** Opening Available data block **
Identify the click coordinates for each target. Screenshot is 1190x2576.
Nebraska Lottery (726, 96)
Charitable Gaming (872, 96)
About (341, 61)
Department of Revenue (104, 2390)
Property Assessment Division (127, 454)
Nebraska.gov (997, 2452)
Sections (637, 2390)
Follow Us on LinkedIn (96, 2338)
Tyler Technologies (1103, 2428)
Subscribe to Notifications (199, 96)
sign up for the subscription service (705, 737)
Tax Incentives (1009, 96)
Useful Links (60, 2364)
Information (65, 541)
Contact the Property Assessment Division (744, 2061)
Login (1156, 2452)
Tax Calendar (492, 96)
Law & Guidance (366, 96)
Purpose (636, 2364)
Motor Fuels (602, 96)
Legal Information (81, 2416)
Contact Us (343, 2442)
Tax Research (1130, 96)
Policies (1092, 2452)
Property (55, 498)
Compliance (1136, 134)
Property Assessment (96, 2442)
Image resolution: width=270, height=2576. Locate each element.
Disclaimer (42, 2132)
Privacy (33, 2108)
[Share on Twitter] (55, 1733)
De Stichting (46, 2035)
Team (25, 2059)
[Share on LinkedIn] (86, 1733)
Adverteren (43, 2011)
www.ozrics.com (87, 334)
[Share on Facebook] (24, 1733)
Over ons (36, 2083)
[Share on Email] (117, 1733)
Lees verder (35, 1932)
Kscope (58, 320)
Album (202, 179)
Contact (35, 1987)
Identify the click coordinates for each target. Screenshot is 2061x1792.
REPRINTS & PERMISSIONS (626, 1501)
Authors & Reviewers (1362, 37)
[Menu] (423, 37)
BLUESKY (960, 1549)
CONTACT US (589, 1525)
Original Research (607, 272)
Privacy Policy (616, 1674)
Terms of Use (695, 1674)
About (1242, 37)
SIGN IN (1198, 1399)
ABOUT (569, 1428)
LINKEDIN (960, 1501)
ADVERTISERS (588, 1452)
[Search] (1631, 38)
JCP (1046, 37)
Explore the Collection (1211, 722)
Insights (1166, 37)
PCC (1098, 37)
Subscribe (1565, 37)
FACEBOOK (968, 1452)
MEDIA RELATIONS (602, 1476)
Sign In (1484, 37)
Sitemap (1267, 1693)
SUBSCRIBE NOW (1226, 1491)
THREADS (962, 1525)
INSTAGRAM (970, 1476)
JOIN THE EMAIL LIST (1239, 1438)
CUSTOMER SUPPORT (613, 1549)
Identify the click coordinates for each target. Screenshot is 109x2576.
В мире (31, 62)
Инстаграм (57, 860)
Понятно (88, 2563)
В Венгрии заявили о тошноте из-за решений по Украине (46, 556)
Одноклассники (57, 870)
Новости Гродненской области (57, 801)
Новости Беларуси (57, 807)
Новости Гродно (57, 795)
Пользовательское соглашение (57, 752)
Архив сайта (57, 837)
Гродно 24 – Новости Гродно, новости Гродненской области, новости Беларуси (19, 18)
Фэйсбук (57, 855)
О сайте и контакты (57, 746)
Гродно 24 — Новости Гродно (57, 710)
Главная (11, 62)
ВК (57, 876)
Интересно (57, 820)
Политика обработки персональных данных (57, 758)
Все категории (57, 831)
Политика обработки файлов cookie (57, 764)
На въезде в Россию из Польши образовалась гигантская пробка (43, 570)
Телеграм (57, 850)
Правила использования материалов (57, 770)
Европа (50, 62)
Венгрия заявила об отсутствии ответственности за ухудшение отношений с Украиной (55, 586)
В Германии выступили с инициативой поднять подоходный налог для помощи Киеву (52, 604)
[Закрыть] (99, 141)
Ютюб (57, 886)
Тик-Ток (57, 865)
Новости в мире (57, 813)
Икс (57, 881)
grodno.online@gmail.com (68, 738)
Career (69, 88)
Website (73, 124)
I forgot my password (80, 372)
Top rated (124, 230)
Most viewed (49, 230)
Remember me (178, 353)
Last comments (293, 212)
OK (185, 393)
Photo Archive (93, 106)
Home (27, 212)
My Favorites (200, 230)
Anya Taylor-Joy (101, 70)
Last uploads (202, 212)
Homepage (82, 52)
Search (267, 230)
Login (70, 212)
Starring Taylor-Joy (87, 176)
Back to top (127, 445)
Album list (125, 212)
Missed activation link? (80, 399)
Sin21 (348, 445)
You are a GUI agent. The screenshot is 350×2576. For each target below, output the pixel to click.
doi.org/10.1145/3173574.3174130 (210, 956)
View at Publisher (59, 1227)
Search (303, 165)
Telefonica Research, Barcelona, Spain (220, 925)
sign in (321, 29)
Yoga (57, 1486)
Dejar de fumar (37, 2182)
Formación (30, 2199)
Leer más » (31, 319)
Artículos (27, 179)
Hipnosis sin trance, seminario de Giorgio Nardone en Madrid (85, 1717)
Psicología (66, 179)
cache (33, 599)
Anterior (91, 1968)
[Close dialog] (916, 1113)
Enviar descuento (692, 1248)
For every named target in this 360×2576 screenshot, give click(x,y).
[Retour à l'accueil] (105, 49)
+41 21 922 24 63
** Closing Available data block **
Assigned task
Could you set down exactly the lines from the one containing "Anya Taylor-Joy (101, 70)" through the last line of the records above, both included?

Problem solution
Anya Taylor-Joy (101, 70)
Last uploads (202, 212)
Homepage (82, 52)
Search (267, 230)
Login (70, 212)
Starring Taylor-Joy (87, 176)
Back to top (127, 445)
Album list (125, 212)
Missed activation link? (80, 399)
Sin21 (348, 445)
You are a GUI agent. The screenshot is 350×2576. For each target below, output the pixel to click.
doi.org/10.1145/3173574.3174130 (210, 956)
View at Publisher (59, 1227)
Search (303, 165)
Telefonica Research, Barcelona, Spain (220, 925)
sign in (321, 29)
Yoga (57, 1486)
Dejar de fumar (37, 2182)
Formación (30, 2199)
Leer más » (31, 319)
Artículos (27, 179)
Hipnosis sin trance, seminario de Giorgio Nardone en Madrid (85, 1717)
Psicología (66, 179)
cache (33, 599)
Anterior (91, 1968)
[Close dialog] (916, 1113)
Enviar descuento (692, 1248)
For every named target in this 360×2576 screenshot, give click(x,y).
[Retour à l'accueil] (105, 49)
+41 21 922 24 63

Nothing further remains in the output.